Talent aside, the brilliance of Hank Williams’ music is largely a result of Hank’s perceived authenticity. Hank Williams’ music does not represent a stylized commodity which attempts to utilize a man’s talents to sell a genre to masses. It is real country music, coming out of the mouth and guitar of a man who lived the life he sang of. Hank Williams did not have music videos and cocaine; he had horses and liquor, and he died at a young age because he tragically lived the life he wrote and sang of. I do not mean to exploit Hank Williams’ personal shortcomings for a two-dimensional treatise on popular culture; I’ve never met him, and I don’t have any definitive knowledge of what he was like. But I do know that he died at a young age because of his lifestyle and that those who knew him described as a true embodiment of his music.
Who in the world of popular music is authentic anymore? And who can really define authenticity in our world of media imagery and indeterminism?
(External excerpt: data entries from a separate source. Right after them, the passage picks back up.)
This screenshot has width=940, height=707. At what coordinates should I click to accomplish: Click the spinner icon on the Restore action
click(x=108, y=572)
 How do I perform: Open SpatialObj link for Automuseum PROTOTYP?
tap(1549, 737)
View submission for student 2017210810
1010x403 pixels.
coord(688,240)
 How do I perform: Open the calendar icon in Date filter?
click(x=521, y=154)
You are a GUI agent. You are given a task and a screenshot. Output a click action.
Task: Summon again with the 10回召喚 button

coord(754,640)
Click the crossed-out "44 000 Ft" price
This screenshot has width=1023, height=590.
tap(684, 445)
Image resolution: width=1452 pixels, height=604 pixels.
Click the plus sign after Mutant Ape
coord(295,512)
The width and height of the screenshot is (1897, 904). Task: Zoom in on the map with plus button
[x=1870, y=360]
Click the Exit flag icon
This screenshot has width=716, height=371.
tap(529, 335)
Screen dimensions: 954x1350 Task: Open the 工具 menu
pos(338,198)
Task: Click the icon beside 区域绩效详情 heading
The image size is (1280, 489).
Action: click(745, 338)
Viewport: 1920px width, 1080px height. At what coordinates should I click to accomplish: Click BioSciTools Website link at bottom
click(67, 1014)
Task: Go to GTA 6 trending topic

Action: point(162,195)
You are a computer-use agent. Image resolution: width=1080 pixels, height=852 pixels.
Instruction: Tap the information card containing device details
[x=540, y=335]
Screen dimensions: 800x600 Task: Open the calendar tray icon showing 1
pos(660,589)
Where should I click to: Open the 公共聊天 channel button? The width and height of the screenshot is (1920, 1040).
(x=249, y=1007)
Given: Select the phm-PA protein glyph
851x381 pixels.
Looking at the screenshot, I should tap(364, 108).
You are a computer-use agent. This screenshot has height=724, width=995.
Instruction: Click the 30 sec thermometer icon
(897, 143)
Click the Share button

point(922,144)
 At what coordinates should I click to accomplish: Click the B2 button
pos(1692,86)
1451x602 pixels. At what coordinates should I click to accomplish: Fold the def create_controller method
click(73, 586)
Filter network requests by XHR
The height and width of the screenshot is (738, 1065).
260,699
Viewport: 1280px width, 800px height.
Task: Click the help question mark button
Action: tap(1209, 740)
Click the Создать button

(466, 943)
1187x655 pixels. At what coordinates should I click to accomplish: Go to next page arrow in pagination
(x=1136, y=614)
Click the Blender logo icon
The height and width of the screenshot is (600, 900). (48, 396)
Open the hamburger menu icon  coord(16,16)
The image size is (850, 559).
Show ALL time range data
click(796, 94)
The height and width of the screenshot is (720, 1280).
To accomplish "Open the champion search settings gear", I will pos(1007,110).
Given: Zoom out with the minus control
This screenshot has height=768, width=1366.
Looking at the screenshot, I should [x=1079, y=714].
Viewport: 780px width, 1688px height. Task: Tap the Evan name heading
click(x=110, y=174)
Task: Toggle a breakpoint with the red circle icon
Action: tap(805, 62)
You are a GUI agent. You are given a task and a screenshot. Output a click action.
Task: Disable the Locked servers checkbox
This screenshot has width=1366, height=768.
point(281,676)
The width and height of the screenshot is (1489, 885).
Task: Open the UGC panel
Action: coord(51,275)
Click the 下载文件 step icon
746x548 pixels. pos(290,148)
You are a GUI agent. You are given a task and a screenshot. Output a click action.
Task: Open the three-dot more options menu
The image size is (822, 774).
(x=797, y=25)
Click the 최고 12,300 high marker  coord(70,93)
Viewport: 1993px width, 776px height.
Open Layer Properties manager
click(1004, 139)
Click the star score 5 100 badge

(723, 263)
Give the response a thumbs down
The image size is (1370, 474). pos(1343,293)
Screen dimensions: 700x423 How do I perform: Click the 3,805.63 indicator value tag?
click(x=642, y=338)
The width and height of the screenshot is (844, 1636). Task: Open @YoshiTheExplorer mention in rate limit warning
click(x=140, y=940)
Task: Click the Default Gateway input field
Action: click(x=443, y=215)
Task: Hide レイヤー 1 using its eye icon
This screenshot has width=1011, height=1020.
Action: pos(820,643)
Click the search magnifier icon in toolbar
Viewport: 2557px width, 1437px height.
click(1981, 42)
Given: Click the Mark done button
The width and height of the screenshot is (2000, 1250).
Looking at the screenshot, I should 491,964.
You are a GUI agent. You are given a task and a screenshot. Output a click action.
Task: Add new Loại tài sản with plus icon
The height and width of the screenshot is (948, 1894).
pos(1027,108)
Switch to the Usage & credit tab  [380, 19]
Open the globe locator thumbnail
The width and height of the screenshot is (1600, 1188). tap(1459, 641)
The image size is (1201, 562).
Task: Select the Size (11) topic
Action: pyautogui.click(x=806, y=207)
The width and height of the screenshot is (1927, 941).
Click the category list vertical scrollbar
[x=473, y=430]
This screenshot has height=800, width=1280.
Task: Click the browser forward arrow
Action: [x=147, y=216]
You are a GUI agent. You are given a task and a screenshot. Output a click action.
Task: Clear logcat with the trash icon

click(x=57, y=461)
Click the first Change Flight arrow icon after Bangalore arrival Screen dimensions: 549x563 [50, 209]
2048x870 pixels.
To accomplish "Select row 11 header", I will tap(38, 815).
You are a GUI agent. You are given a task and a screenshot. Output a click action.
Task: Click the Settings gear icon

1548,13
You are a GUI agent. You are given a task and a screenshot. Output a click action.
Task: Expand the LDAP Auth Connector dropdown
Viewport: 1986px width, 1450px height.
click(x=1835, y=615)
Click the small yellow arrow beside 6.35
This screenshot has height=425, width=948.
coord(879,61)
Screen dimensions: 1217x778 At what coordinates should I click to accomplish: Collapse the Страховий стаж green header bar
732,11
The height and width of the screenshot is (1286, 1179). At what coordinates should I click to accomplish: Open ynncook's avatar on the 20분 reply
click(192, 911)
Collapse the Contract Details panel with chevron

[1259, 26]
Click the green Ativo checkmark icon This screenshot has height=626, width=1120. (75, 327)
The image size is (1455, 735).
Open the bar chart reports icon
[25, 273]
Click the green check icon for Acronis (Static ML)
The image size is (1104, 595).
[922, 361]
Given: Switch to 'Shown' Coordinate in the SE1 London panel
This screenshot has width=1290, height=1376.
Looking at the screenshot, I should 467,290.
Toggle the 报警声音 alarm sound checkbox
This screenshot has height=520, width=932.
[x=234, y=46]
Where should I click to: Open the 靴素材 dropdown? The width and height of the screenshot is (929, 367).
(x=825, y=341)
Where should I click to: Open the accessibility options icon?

I jest that Justin Timberlake is the quintessential talented-yet-unauthentic musical artist. Justified really does sound like a Michael Jackson album, but it is not a Michael Jackson album. Less obvious (and more respectable) examples of the talented-and-unauthentic are singers like Ryan Adams: the prolific cross-genre songwriters whose accents and vernaculars change as often as their stylistic shout-outs do. Contrary to oft-held belief, Ryan Adams is no copycat (unless analysis goes no further than most of his Gold album); his music typically brings distinctly Adamsesque elements into its various styles, such as self-centered melodrama or waning croons. Observe the uniqueness of the heartfelt Love Is Hell EPs, which present a brand of melancholy all Adams’ own and proved popular enough to be made into a full-length album in 2004. Nevertheless, the authenticity of a pure singer like Hank Williams is completely missing from Ryan Adams’ work. A listen to Rock N Roll just after a listen to Heartbreaker contrasts a Kentucky rambler and a New York City hipster. Who is Ryan Adams? At what point in any given recording can authenticity be noted? It is impossible to tell.